## SET PROBLEM
Render all of the data below as a Markdown table with two columns, Row and Line. Number each non-blank line in sequence and omit blank lines.

::::

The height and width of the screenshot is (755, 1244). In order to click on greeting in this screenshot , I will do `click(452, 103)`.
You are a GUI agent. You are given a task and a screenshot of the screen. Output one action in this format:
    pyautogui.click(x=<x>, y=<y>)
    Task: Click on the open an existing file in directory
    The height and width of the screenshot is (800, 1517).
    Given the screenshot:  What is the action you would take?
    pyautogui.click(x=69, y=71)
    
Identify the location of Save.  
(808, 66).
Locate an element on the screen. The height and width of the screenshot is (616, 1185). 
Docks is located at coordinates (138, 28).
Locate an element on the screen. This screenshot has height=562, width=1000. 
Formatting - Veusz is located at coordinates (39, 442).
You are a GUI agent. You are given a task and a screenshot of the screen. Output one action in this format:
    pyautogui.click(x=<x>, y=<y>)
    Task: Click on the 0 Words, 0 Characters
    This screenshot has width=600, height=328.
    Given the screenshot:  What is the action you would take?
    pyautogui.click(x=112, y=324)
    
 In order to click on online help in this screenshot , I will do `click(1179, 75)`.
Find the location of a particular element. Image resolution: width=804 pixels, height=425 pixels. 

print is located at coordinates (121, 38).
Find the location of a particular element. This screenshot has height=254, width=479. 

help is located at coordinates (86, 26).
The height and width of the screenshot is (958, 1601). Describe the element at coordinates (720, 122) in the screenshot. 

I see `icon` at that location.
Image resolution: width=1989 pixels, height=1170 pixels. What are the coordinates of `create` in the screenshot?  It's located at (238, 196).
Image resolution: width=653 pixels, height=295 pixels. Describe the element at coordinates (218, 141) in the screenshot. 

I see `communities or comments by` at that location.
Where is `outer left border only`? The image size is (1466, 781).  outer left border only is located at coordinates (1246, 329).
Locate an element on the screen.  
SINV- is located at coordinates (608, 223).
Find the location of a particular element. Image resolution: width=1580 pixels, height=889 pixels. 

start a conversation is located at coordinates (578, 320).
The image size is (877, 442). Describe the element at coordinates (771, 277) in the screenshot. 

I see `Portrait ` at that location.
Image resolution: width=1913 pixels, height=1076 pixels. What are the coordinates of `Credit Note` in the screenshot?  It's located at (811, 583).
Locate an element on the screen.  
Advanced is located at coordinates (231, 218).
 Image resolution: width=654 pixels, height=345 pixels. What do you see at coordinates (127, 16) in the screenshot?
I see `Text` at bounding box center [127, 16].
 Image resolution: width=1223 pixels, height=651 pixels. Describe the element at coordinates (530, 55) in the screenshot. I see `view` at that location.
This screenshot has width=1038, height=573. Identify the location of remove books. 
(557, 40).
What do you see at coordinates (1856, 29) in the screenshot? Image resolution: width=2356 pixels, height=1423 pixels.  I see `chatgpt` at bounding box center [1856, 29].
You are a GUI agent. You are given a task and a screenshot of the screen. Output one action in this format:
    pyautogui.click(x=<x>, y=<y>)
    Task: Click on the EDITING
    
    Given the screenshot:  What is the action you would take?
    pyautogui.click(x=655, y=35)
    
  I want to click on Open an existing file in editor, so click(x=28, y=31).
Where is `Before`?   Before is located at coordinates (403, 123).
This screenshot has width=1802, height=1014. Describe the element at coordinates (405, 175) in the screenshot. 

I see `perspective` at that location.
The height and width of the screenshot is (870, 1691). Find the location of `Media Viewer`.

::::

## THE COMPLETED TASK
| Row | Line |
|---|---|
| 1 | The height and width of the screenshot is (755, 1244). In order to click on greeting in this screenshot , I will do `click(452, 103)`. |
| 2 | You are a GUI agent. You are given a task and a screenshot of the screen. Output one action in this format: |
| 3 |     pyautogui.click(x=<x>, y=<y>) |
| 4 |     Task: Click on the open an existing file in directory |
| 5 |     The height and width of the screenshot is (800, 1517). |
| 6 |     Given the screenshot:  What is the action you would take? |
| 7 |     pyautogui.click(x=69, y=71) |
| 8 | Identify the location of Save.   |
| 9 | (808, 66). |
| 10 | Locate an element on the screen. The height and width of the screenshot is (616, 1185).  |
| 11 | Docks is located at coordinates (138, 28). |
| 12 | Locate an element on the screen. This screenshot has height=562, width=1000.  |
| 13 | Formatting - Veusz is located at coordinates (39, 442). |
| 14 | You are a GUI agent. You are given a task and a screenshot of the screen. Output one action in this format: |
| 15 |     pyautogui.click(x=<x>, y=<y>) |
| 16 |     Task: Click on the 0 Words, 0 Characters |
| 17 |     This screenshot has width=600, height=328. |
| 18 |     Given the screenshot:  What is the action you would take? |
| 19 |     pyautogui.click(x=112, y=324) |
| 20 |  In order to click on online help in this screenshot , I will do `click(1179, 75)`. |
| 21 | Find the location of a particular element. Image resolution: width=804 pixels, height=425 pixels.  |
| 22 | print is located at coordinates (121, 38). |
| 23 | Find the location of a particular element. This screenshot has height=254, width=479.  |
| 24 | help is located at coordinates (86, 26). |
| 25 | The height and width of the screenshot is (958, 1601). Describe the element at coordinates (720, 122) in the screenshot.  |
| 26 | I see `icon` at that location. |
| 27 | Image resolution: width=1989 pixels, height=1170 pixels. What are the coordinates of `create` in the screenshot?  It's located at (238, 196). |
| 28 | Image resolution: width=653 pixels, height=295 pixels. Describe the element at coordinates (218, 141) in the screenshot.  |
| 29 | I see `communities or comments by` at that location. |
| 30 | Where is `outer left border only`? The image size is (1466, 781).  outer left border only is located at coordinates (1246, 329). |
| 31 | Locate an element on the screen.   |
| 32 | SINV- is located at coordinates (608, 223). |
| 33 | Find the location of a particular element. Image resolution: width=1580 pixels, height=889 pixels.  |
| 34 | start a conversation is located at coordinates (578, 320). |
| 35 | The image size is (877, 442). Describe the element at coordinates (771, 277) in the screenshot.  |
| 36 | I see `Portrait ` at that location. |
| 37 | Image resolution: width=1913 pixels, height=1076 pixels. What are the coordinates of `Credit Note` in the screenshot?  It's located at (811, 583). |
| 38 | Locate an element on the screen.   |
| 39 | Advanced is located at coordinates (231, 218). |
| 40 |  Image resolution: width=654 pixels, height=345 pixels. What do you see at coordinates (127, 16) in the screenshot? |
| 41 | I see `Text` at bounding box center [127, 16]. |
| 42 |  Image resolution: width=1223 pixels, height=651 pixels. Describe the element at coordinates (530, 55) in the screenshot. I see `view` at that location. |
| 43 | This screenshot has width=1038, height=573. Identify the location of remove books.  |
| 44 | (557, 40). |
| 45 | What do you see at coordinates (1856, 29) in the screenshot? Image resolution: width=2356 pixels, height=1423 pixels.  I see `chatgpt` at bounding box center [1856, 29]. |
| 46 | You are a GUI agent. You are given a task and a screenshot of the screen. Output one action in this format: |
| 47 |     pyautogui.click(x=<x>, y=<y>) |
| 48 |     Task: Click on the EDITING |
| 49 |     Given the screenshot:  What is the action you would take? |
| 50 |     pyautogui.click(x=655, y=35) |
| 51 |   I want to click on Open an existing file in editor, so click(x=28, y=31). |
| 52 | Where is `Before`?   Before is located at coordinates (403, 123). |
| 53 | This screenshot has width=1802, height=1014. Describe the element at coordinates (405, 175) in the screenshot.  |
| 54 | I see `perspective` at that location. |
| 55 | The height and width of the screenshot is (870, 1691). Find the location of `Media Viewer`. |